Kapitel 11
Und dann, genau als Sarah dachte, sie könnte die Qual nicht mehr ertragen, verpasste Bobby ihr den nächsten krassen Schlag und nahm sie, ohne dass sie es wollte. Wieder einmal fand sie sich in der Praxis des Doktors wieder, mit derselben traurigen Realität konfrontiert, von der sie gehofft hatte, entkommen zu können.
In Sarah flackerte ein Funke Ungehorsam auf, als der Doktor sich bereit machte, den Eingriff ein zweites Mal durchzuführen. Sie war machtlos, in der Zeit zurückzugehen oder den Schmerz und die Qual auszulöschen, die Bobby ihr zugefügt hatte. Aber sie hatte die Macht, sich zu verteidigen und ihm nicht zu erlauben, ihren Geist noch mehr zu zerstören.
Sarah richtete ihre Schultern auf und begegnete dem Blick des Doktors, jetzt entschlossen. "Ich weigere mich, es zu tun", antwortete sie mit fester Stimme. "Du kannst mir mein Kind nicht noch einmal wegnehmen. Nicht zu diesem Zeitpunkt."
Ihre Worte ließen die Augen des Doktors überrascht aufleuchten, und sein Auftreten begann sich mit Mitgefühl zu erweichen. Er sprach sanft: "Mrs. Duke, ich weiß, wie hart das für Sie sein muss. Aber Ihr Mann hat deutlich gemacht, dass er sich mit nichts weniger als Kooperation zufriedengibt."

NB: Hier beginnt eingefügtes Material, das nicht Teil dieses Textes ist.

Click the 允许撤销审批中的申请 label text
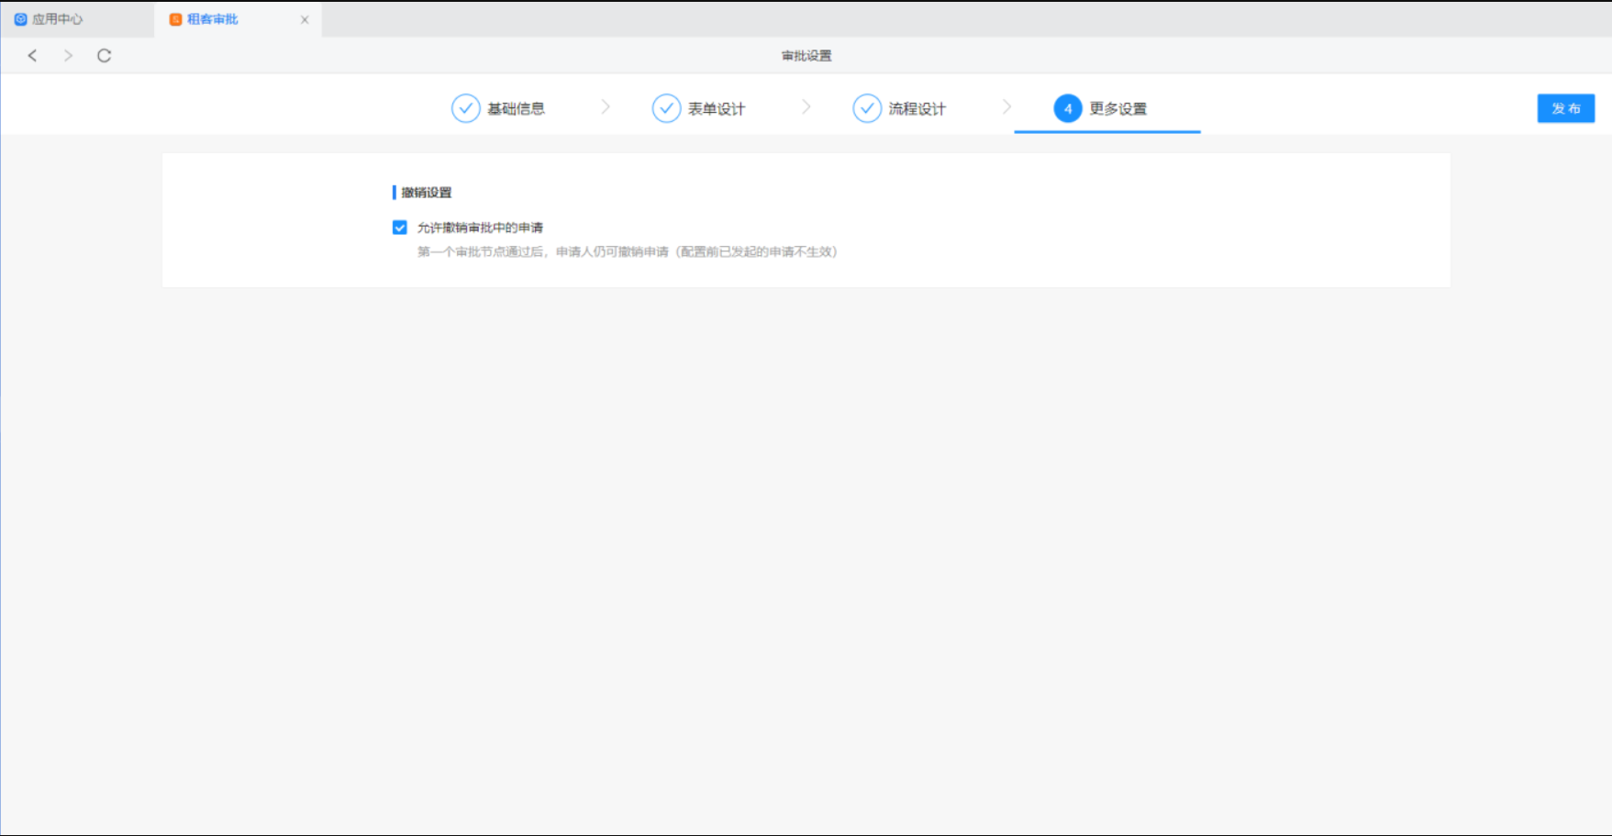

Aber Sarah war unerbittlich und würde sich nicht von Bobbys Drohungen und Einschüchterungen aufhalten lassen. Ihre Stimme blieb ruhig, als sie antwortete: "Es ist mir egal, was er will." "Es ist mein Körper, meine Entscheidung. Und ich entscheide, mein Kind auszutragen, ungeachtet der Konsequenzen."
Sarah spürte, wie eine Welle der Hoffnung in ihr aufstieg, als der Doktor schwankte, hin- und hergerissen zwischen seinem Mitgefühl für Sarah und seiner Ergebenheit gegenüber Bobby. Vielleicht, nur vielleicht, gab es noch eine Möglichkeit für sie, zu entkommen, ihre Freiheit und ihren Selbstrespekt von seiner Kontrolle zurückzugewinnen.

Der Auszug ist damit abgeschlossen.